Ce dernier rappelle que la majeure partie des personnes décédées du coronavirus en Chine sont des personnes âgées ou souffrant d'autres pathologies. Au 12 février, 1 113 personnes sont mortes en Chine à cause du Covid-19. Le plus impressionnant pour Hugues, ce sont les villes habituellement bondées, désormais désertes, les rues vides, le silence si rare dans des grands ensembles de plusieurs millions d'habitants. "J'ai vu une vidéo de quelqu'un qui se trouve à Wuhan. Le mec disait : 'On se croirait dans un jeu vidéo de survival, où on doit trouver ses rations de nourriture" détaille le jeune homme, qui s'informe principalement grâce aux réseaux sociaux et à la télévision locale.
"Toutes les entrées sont contrôlées"
Les autorités ont organisé l'espace pour accroître les contrôles sanitaires sur les passants, dans le but de détecter au plus vite les malades et ainsi contenir la propagation du virus. Pour rappel, la voie primaire de contamination serait celle des gouttelettes chargées de virus émanant de la toux d’une personne infectée mais d'autres pistes, comme la transmission par les matières fécales sont étudiées. "On a beaucoup d'informations à la télévision.

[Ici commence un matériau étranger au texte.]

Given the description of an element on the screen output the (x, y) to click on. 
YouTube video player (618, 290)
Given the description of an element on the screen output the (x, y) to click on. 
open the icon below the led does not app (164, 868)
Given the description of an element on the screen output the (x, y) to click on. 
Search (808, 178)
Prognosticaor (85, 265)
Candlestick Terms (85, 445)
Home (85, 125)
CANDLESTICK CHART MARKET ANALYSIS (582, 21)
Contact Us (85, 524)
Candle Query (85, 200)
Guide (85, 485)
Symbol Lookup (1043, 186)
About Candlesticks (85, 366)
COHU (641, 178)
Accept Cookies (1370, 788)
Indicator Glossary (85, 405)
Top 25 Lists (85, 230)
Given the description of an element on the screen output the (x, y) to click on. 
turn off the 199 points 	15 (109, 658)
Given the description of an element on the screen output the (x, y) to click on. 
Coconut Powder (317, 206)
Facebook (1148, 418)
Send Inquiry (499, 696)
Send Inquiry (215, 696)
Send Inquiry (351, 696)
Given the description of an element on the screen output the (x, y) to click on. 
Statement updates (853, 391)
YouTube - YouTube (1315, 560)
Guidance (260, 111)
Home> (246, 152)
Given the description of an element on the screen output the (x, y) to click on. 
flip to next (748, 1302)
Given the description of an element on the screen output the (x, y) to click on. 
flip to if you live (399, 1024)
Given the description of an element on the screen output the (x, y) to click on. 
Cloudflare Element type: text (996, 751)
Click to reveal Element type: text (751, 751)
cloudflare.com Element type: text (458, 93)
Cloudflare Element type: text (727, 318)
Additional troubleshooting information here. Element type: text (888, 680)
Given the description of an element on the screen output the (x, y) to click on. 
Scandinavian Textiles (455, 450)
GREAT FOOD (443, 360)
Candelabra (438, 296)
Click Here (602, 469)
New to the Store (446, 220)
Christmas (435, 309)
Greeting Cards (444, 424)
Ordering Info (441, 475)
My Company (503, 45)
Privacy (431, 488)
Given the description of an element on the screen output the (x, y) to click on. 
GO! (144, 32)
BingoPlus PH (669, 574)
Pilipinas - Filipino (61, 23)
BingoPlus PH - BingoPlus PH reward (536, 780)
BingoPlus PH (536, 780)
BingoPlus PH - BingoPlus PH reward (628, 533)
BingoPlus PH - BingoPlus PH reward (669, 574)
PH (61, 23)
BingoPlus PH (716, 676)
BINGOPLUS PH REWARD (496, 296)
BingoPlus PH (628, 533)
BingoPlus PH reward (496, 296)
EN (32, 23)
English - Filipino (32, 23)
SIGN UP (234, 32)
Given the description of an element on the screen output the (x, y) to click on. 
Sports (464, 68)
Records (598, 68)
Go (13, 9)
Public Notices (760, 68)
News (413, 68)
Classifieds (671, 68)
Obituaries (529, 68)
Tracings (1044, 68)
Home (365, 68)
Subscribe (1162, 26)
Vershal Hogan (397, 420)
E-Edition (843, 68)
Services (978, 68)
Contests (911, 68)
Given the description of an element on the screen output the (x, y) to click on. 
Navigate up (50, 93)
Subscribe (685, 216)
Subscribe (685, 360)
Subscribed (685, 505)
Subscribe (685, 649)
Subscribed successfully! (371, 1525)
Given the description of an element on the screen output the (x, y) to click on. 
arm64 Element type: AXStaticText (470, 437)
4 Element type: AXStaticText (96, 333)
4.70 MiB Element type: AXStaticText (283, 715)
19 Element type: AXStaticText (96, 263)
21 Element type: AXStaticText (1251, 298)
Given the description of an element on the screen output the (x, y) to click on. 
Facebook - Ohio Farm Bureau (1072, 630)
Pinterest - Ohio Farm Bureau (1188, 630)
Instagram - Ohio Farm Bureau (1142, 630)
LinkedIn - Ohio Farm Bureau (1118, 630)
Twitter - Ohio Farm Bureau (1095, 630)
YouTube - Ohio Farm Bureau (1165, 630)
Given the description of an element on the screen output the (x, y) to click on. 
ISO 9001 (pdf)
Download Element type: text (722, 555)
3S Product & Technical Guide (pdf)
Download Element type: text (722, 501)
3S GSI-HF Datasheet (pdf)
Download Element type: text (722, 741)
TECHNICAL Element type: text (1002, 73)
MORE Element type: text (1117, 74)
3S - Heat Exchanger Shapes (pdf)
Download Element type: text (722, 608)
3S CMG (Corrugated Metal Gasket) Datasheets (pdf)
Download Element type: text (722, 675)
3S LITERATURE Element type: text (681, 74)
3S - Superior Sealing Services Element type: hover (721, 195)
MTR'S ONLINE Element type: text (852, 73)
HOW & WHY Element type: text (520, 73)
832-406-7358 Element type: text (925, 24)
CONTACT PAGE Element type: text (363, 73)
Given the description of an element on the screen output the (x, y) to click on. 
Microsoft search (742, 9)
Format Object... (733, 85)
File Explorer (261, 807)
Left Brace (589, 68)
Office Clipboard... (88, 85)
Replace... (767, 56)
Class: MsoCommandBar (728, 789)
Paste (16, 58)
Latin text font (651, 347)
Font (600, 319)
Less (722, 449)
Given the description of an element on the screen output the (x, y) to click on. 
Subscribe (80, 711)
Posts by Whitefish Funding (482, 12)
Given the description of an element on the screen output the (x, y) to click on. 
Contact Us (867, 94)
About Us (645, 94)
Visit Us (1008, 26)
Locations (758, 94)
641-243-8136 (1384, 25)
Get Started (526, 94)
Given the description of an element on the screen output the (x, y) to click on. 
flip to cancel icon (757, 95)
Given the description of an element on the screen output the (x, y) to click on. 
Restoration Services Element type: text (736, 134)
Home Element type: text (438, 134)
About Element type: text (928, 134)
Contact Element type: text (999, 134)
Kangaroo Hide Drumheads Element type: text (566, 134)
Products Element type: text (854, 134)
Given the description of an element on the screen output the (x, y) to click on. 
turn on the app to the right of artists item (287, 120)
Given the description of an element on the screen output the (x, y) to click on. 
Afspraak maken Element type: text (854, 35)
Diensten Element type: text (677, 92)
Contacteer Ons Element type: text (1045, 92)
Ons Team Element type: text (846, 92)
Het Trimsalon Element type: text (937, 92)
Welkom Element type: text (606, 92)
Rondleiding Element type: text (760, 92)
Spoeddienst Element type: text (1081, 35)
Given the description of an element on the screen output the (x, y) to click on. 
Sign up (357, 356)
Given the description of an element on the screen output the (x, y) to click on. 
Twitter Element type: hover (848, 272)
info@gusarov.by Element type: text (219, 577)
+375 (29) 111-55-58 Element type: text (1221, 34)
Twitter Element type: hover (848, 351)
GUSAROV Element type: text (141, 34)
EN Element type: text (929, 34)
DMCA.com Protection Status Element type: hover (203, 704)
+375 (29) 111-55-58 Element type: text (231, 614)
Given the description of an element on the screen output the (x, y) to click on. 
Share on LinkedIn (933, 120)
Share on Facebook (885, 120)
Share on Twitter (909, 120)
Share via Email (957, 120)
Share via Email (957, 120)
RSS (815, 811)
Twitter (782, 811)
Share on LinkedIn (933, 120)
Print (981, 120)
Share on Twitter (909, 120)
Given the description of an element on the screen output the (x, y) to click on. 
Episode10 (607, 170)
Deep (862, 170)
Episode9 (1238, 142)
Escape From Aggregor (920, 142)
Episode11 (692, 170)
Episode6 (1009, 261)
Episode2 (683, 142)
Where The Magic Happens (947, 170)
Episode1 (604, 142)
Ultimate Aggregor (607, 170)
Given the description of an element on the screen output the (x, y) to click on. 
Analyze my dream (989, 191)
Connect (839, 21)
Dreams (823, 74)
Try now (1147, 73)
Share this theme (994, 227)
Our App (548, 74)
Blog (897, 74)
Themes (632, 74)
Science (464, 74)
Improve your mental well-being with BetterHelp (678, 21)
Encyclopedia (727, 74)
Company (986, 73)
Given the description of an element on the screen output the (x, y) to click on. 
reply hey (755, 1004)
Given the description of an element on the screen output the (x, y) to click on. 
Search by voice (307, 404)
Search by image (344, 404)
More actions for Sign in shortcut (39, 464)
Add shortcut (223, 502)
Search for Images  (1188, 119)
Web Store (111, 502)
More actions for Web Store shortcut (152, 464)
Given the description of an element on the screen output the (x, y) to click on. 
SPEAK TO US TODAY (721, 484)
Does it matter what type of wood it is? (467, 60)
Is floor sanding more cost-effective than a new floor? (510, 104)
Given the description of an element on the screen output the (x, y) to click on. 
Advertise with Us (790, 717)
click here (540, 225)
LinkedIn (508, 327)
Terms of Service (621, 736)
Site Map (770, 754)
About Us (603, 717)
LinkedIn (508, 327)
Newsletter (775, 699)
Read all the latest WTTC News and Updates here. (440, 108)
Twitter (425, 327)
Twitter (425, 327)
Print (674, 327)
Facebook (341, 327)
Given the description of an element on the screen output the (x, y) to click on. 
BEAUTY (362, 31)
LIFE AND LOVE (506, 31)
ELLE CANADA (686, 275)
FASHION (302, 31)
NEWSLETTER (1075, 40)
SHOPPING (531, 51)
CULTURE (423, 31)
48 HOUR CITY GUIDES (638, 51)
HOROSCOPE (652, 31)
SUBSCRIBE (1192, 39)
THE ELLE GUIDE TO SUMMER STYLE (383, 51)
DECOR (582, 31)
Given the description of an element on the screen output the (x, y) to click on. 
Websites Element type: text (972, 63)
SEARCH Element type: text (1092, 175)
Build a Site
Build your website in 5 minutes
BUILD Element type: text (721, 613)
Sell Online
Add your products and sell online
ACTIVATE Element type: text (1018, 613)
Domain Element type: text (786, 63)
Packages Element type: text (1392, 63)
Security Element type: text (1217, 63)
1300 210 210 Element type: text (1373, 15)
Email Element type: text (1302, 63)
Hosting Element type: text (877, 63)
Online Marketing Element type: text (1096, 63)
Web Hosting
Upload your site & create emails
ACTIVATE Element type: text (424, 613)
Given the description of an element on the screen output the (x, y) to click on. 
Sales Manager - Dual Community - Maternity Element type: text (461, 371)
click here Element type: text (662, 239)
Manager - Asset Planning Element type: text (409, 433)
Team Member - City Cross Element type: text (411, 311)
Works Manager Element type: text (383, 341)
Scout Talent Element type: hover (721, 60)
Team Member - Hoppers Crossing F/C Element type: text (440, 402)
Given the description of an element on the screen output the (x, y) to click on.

Tous les batiments sont regroupés en petit quartier, avec des enceintes autour. C'est l'aménagement traditionnel ici. Avec le coronavirus, toutes les entrées sont contrôlées. Les autorités prennent la température de tous les gens qui entrent et de tous ceux qui sortent. À la TV chinoise, on peut voir que les pharmacies sont en rupture de stock de masques et de thermomètres. Tout ce qui est alcool désinfectant, c'est également très dur à trouver" témoigne le Dolois d'origine.
"C'est plus l'atmosphère qui est étrange, voir qu'il n'y a vraiment personne dehors. Le fait de ne pas trop sortir, on a un certain manque de connexion sociale" ajoute-t-il.
Du côté des écoles, même logique. Les autorités ont décidé de décaler la rentrée des enfants, à début mars. Dans les magasins, la situation est moins compliquée qu'au début : "Au niveau nourriture, au tout début, tous les magasins se sont retrouvés dévalisés. Ca s'est passé un peu comme avant, comme pendant les typhons. Les gens font leurs provisions et là en fait c'était le même phénomène, mais c'était encore plus impressionnant. Les magasins étaient vides. Cela a duré quelques jours le temps que les gens aient stocké et que les magasins soient livrés".
Au-delà de la dimension sanitaire et sociale, c'est surtout le contexte économique qui inquiète Hugues Péguillet, entrepreneur dans la téléphonie mobile. "Tout le pays est à l'arrêt complet. On a prolongé les vacances mais si ça dure, cela pourrait devenir vraiment problématique sur le plan financier. Je possède un site internet de vente de pièces détachées pour smartphones. Je suis en rupture de stock sur certains produits. Il faut que je me réapprovisionne mais les marchés sont fermés. Je commence à m'inquiéter. J'ai des amis qui sont dans des situations encore plus préoccupantes. Le compagnon d'une amie a perdu son travail et ne peut pas du tout en retrouver en ce moment, tout est fermé..." explique-t-il, tout en espérant que l'activité du pays reprenne peu à peu dans les semaines qui viennent, pour pouvoir rentrer chez lui et reprendre une vie normale.